So I was thinking about this for a pathfinding problem, where I have something traveling along an arc of a circle (centerPt, start angle, end angle, clockwise/CCW) and I have a grid underneath that I use for pathfinding.

Now the brute force way is to obviously just sample the arc at a certain granularity, and find out which tile each sampled point was in/on.

But I was wondering if there was any easier\quicker way to to solve the problem. A bounding box won't work, as it will pick up tiles\squares that aren't actually on the arc.

Assuming the circle is centred on a tile, it's the same algorithm for drawing a circle using square pixels, http://en.wikipedia.org/wiki/Midpoint_circle_algorithm , but the pixels are actually your tiles.

Read that article especially the section "drawing incomplete octants".

EDIT: There is also Wu's algorithm for antialiased circles, if you want the circle to be slightly thicker than 1 tile.

Ah, interesting, I actually recall doing that algorithm for drawing a circle back at school in the olden days.

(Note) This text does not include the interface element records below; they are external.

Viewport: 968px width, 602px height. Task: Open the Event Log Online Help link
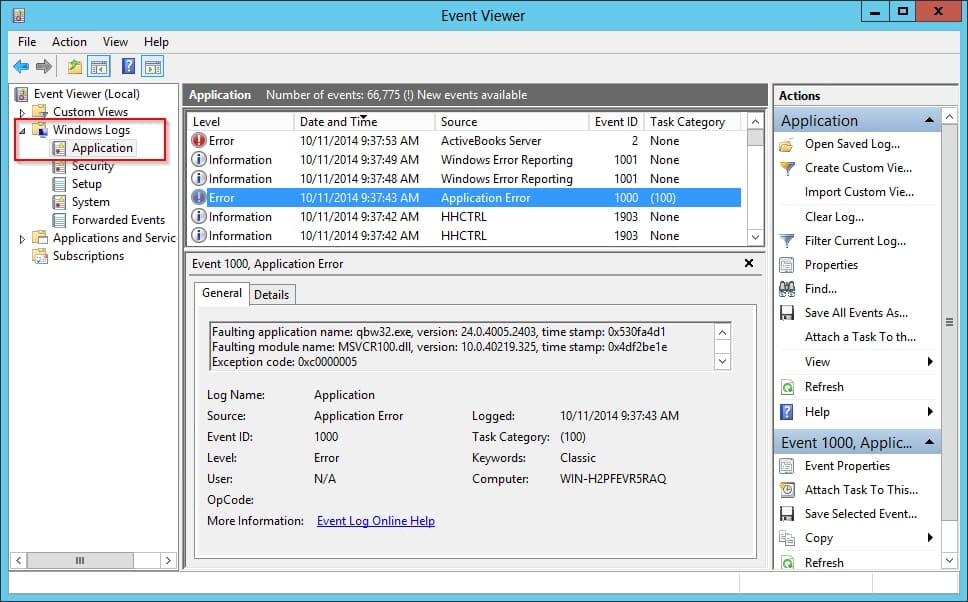point(375,521)
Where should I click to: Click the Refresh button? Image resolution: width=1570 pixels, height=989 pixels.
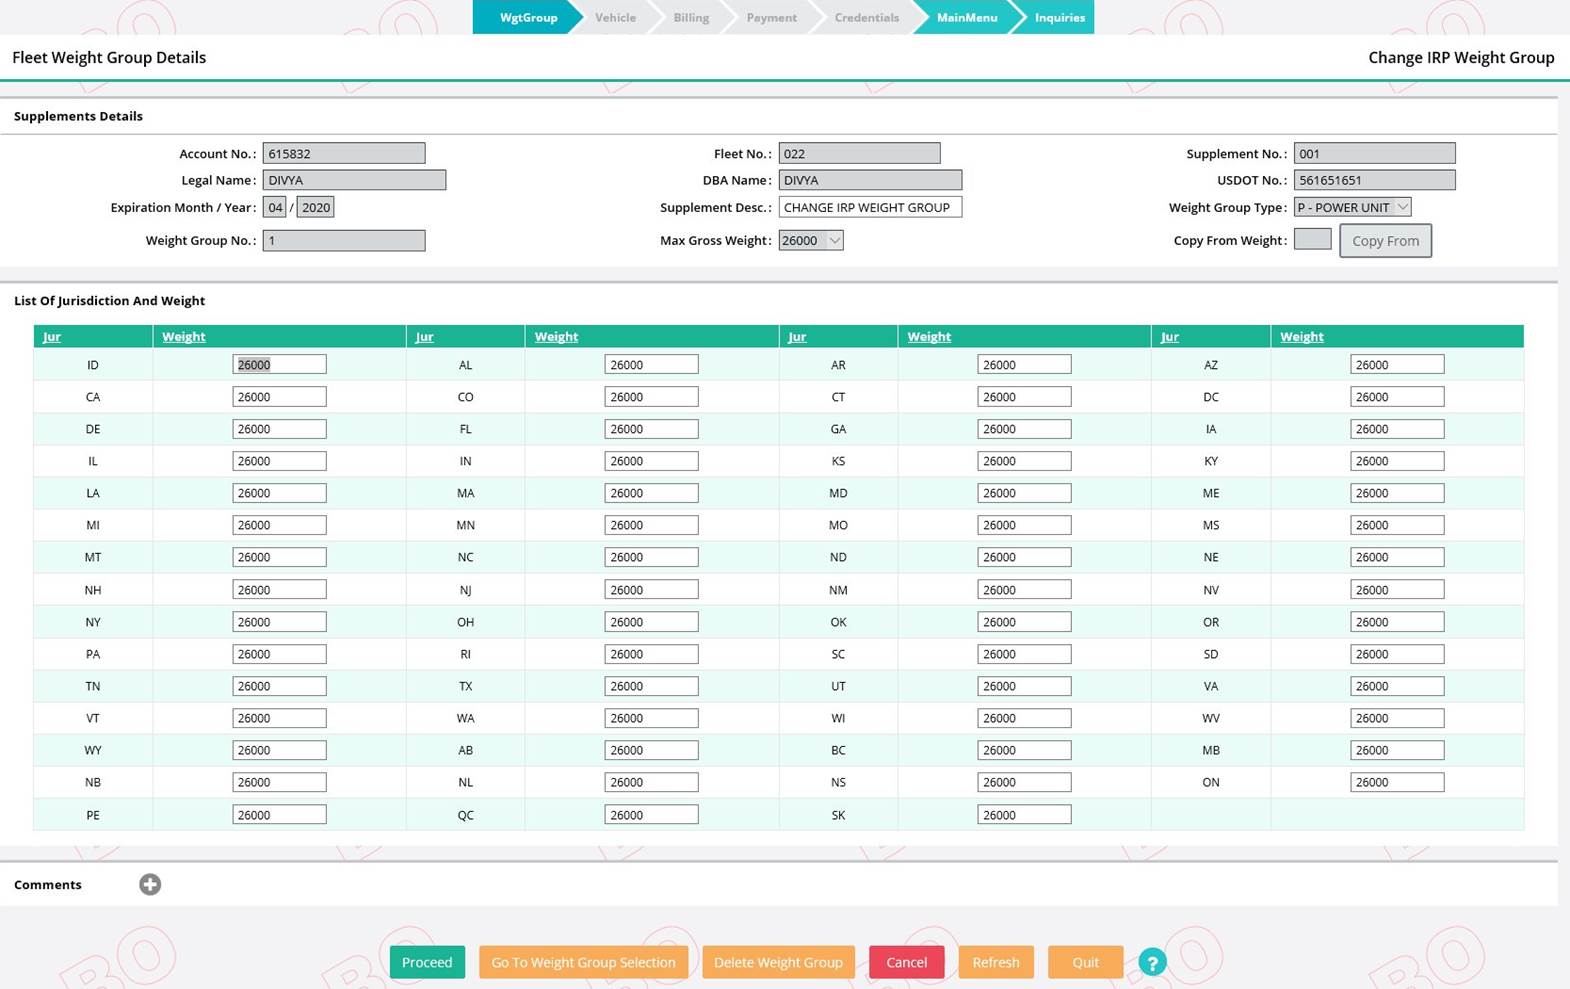(996, 962)
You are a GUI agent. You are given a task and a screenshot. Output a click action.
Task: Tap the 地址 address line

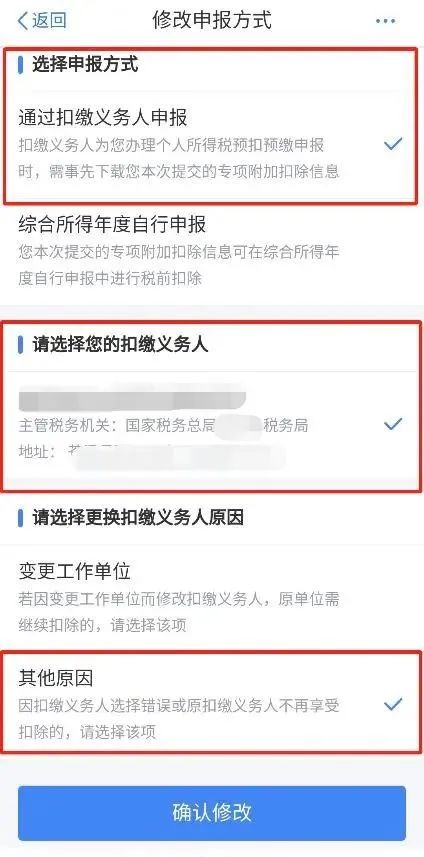(152, 454)
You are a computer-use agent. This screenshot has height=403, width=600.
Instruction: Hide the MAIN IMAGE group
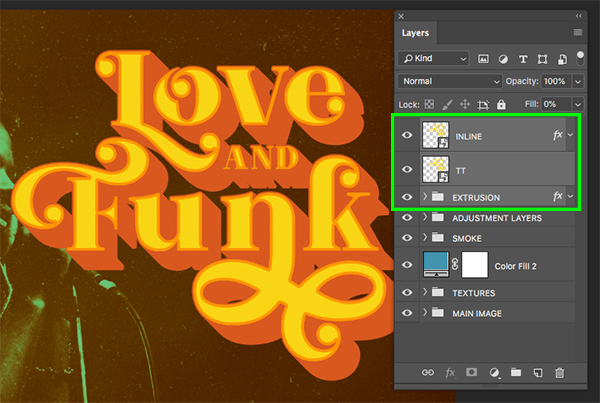pyautogui.click(x=407, y=313)
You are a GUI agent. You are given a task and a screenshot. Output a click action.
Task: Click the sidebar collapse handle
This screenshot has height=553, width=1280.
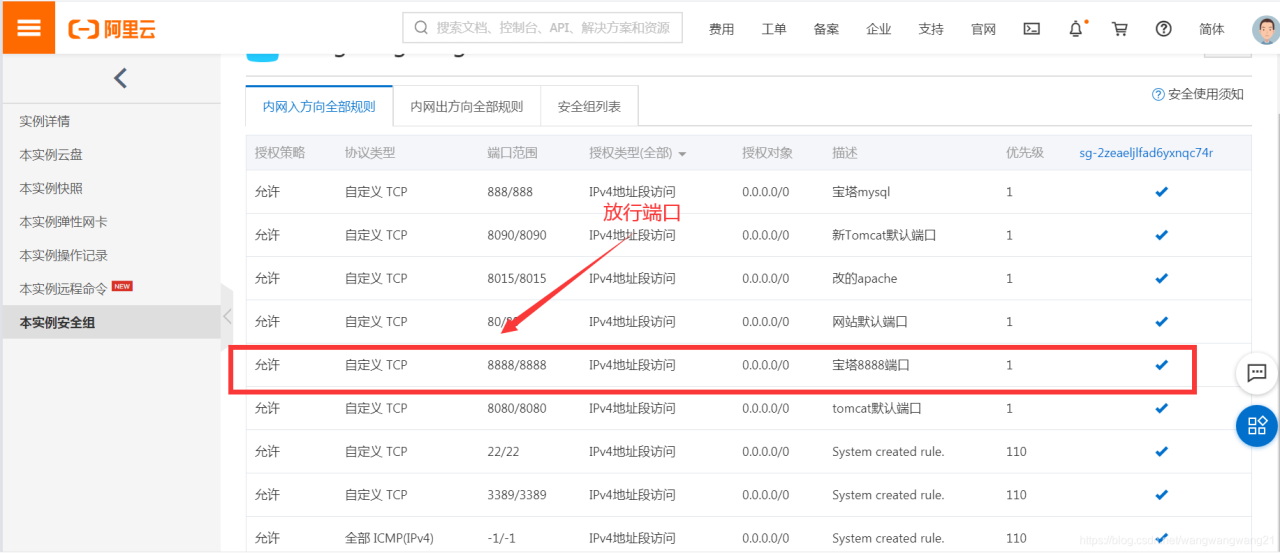click(x=227, y=316)
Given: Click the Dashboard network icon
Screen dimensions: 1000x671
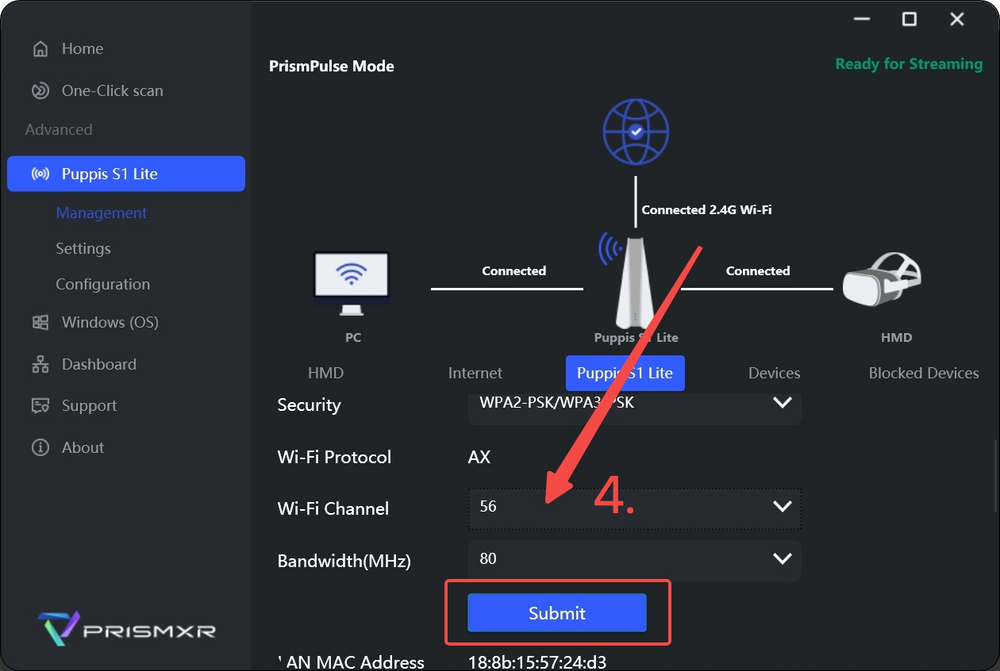Looking at the screenshot, I should [x=40, y=365].
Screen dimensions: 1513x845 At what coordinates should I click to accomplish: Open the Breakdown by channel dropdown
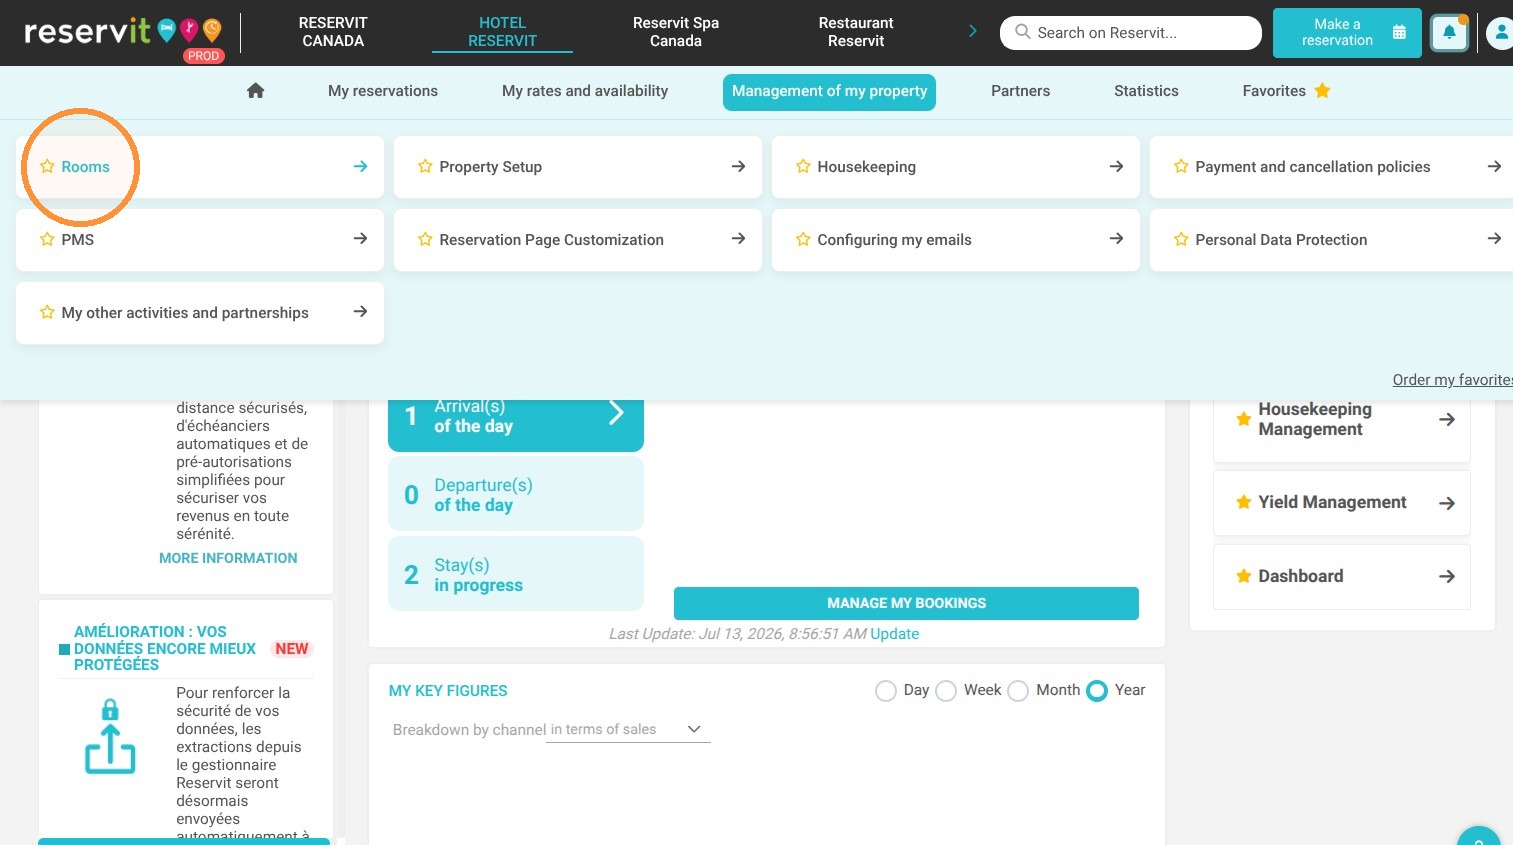pos(628,730)
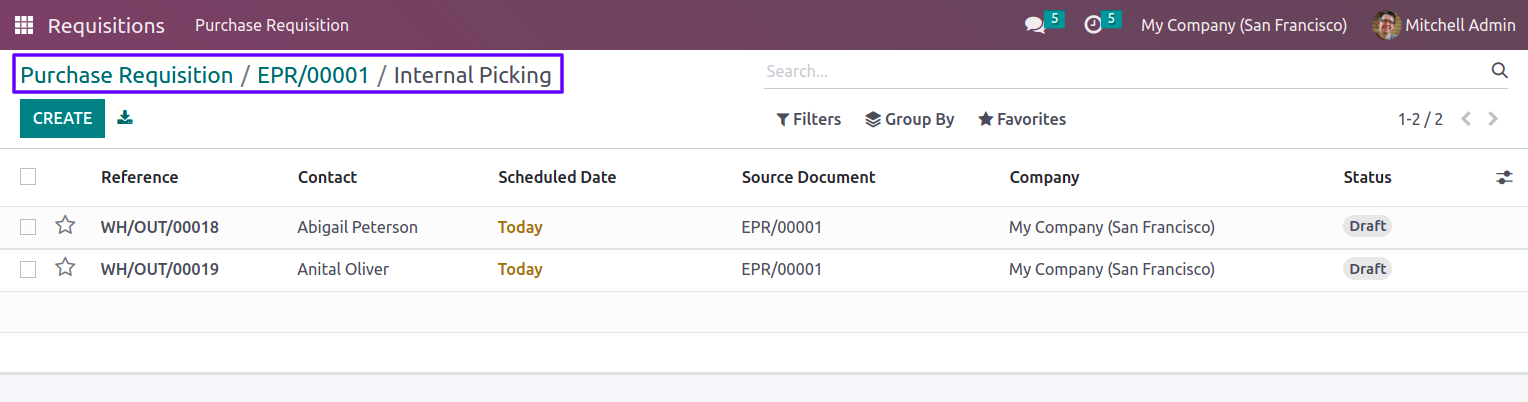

It looks like it would obviously miss tiles though:

But Wu's algorithm sounds like it might be what I'm looking for, with the bonus that it has variations for plotting thickness, which could come in handy for when I am dealing with a wider object traveling on an arc.

Yeah check out Wu's circle drawing algorithm, I couldn't find it on wikipedia (it is mentioned on there though) but there is sample code on the internet. You can ignore the calculation for the shade of the pixel if you just want tile coverage.